Required Qualifications:

• AA Degree in Business or technical degree. May consider 4 years of related experience in lieu of degree
• At least two of the preferred qualifications or equivalent certifications
• Minimum of 3-5 years of technical experience in Information Technology (IT) including a minimum 2 years specifically as an Identity Access Management professional.
• Experience with architecture and implementations of IDM solutions such as: SailPoint IIQ and CyberArk.
• Experience with Active Directory (Azure AD & AD) and LDAP knowledge for integration to AD
• Experience with Active Directory and Azure IAM Solutions such as: MFA, Conditional Access, PIM, RBAC, Key Vaults, Certificate Authority, SSO integrations, B2B/B2C/Guest identities, etc.
• Experience with SAP systems and IDM integrations
• Experience with IDM workflows including coding/scripting for IDM workflows and provisioning, and the ability to build and maintain complex IDM workflows.
• Experience with technical aspects of IDM in all the following areas:

a. Installation and Maintenance of IDM software

b. Setup and configuring of IDM provisioning framework

c. Performing IDM transports (export/import)

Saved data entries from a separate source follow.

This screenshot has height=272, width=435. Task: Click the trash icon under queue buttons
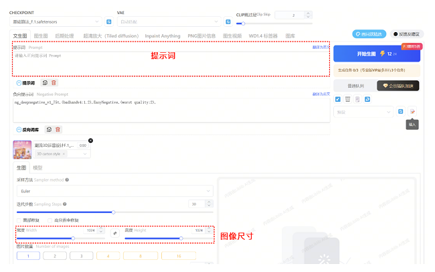click(x=347, y=99)
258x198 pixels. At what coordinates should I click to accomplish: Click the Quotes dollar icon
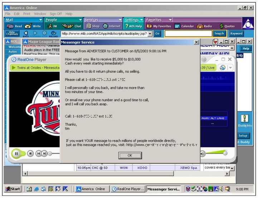(x=227, y=26)
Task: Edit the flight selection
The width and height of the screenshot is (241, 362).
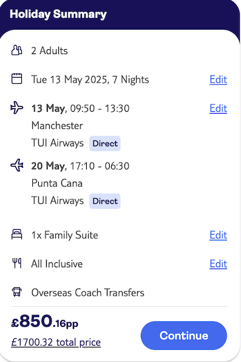Action: [218, 109]
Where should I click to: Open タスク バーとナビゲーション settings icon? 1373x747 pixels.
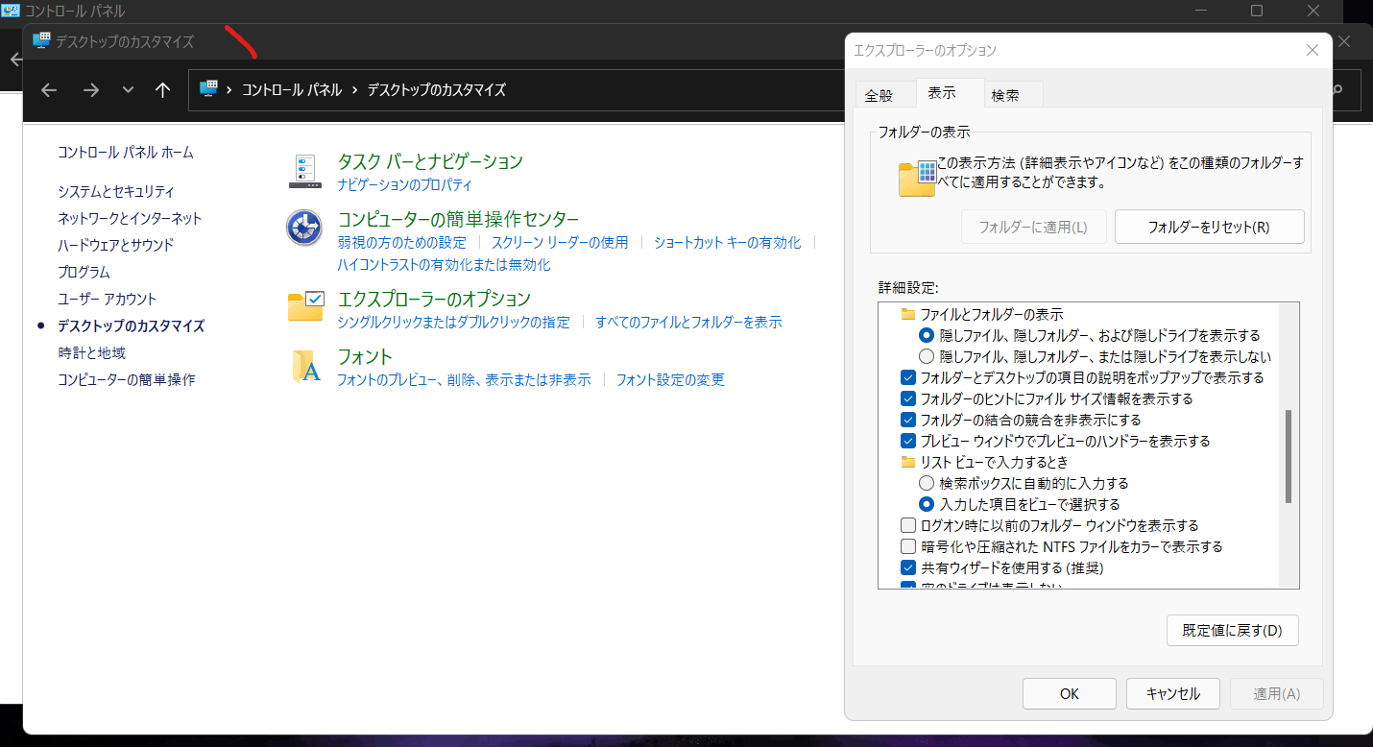coord(304,170)
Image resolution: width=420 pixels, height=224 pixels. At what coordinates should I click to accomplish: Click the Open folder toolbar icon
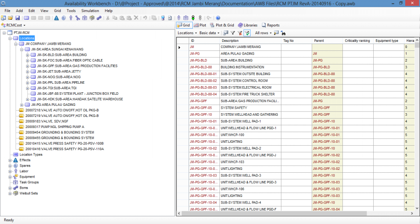pos(10,18)
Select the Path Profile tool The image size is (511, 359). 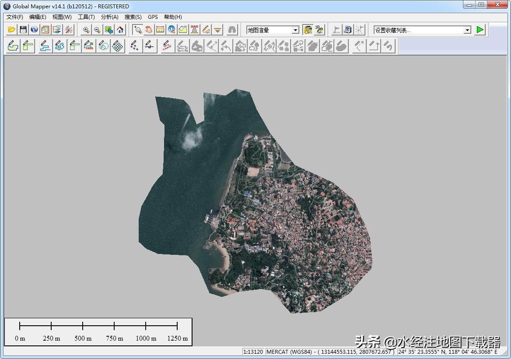pos(183,30)
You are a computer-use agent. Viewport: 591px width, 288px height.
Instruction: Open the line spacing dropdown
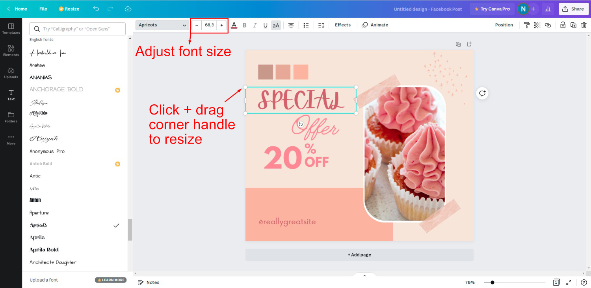coord(321,25)
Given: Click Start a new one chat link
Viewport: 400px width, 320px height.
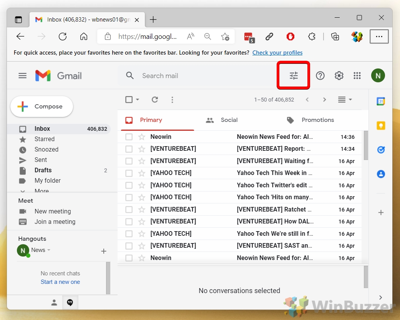Looking at the screenshot, I should pyautogui.click(x=60, y=282).
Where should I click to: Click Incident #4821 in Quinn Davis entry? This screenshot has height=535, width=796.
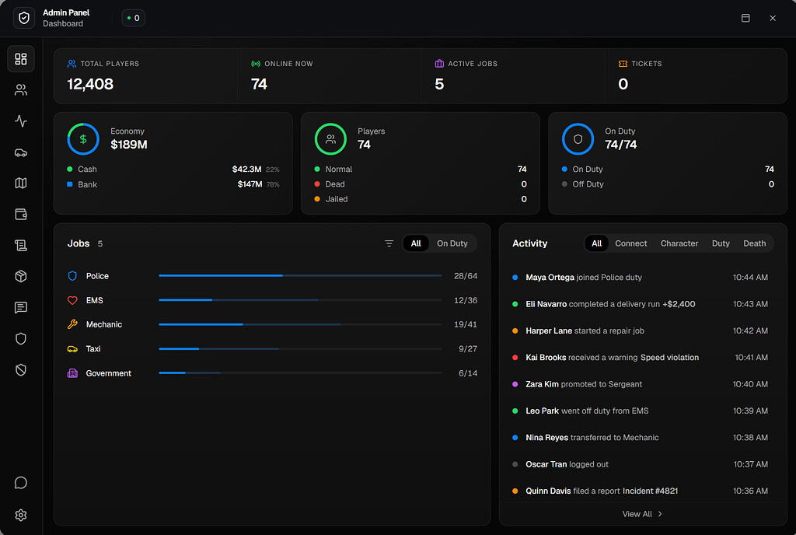pos(650,491)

d. Building of IDM repositories and troubleshooting of connection problems

• Solid understanding of Identity Management (IDM), Single Sign on (SSO), and security concepts.
• Hands on integration and deployment experience with the SailPoint, CyberArk (PAM) and other Identity Management and Access Management products.
• Must be able to multi-task and set priorities
• Must have experience in a collaborative, multi-disciplined, globally diverse team environment.
• Exceptional communication skills and the ability to communicate appropriately at all levels of the organization; this includes written and verbal communications as well as visualizations.
• The ability to act as a liaison conveying information needs of the business to IT and system constraints back to the business
• Strong interpersonal and consultative skills.
• Positive approach to customer service with demonstrated ability to handle high pressure support needs in a calm, respectful, and efficient manner.
• Ability to maintain confidential and personal information.
• Proficiency in English, both written and verbal

Preferred Qualifications:

• Bachelor's degree in Information Technology or in a relevant field
• Certified Identity and Access Manager (CIAM), Certified Identity Management Professional (CIMP), CyberArk Trustee or greater, Certified Ethical Hacker (CEH), Certified Information Privacy Professional (CIPP), Certified Information Security Manager (CISM), CIP (Certified Information Professional), CompTIA Security , SANS GIAC Security Essentials, Certified in Risk and Information Systems Control (CRISC), Cloud Certification (AWS, GCP, Azure), Certificate of Cloud Security Knowledge (CCSK), Offensive Security Certified Professional (OCSP), ITIL, or other relevant security certification
• 2 year public cloud IaaS experience (Azure)

McCormick & Company is an equal opportunity/affirmative action employer. All qualified applicants will receive consideration for employment without regard to sex, gender identity, sexual orientation, race, color, religion, national origin, disability, protected veteran status, age, or any other characteristic protected by law.

As a general policy, McCormick does not offer employment visa sponsorships upon hire or in the future.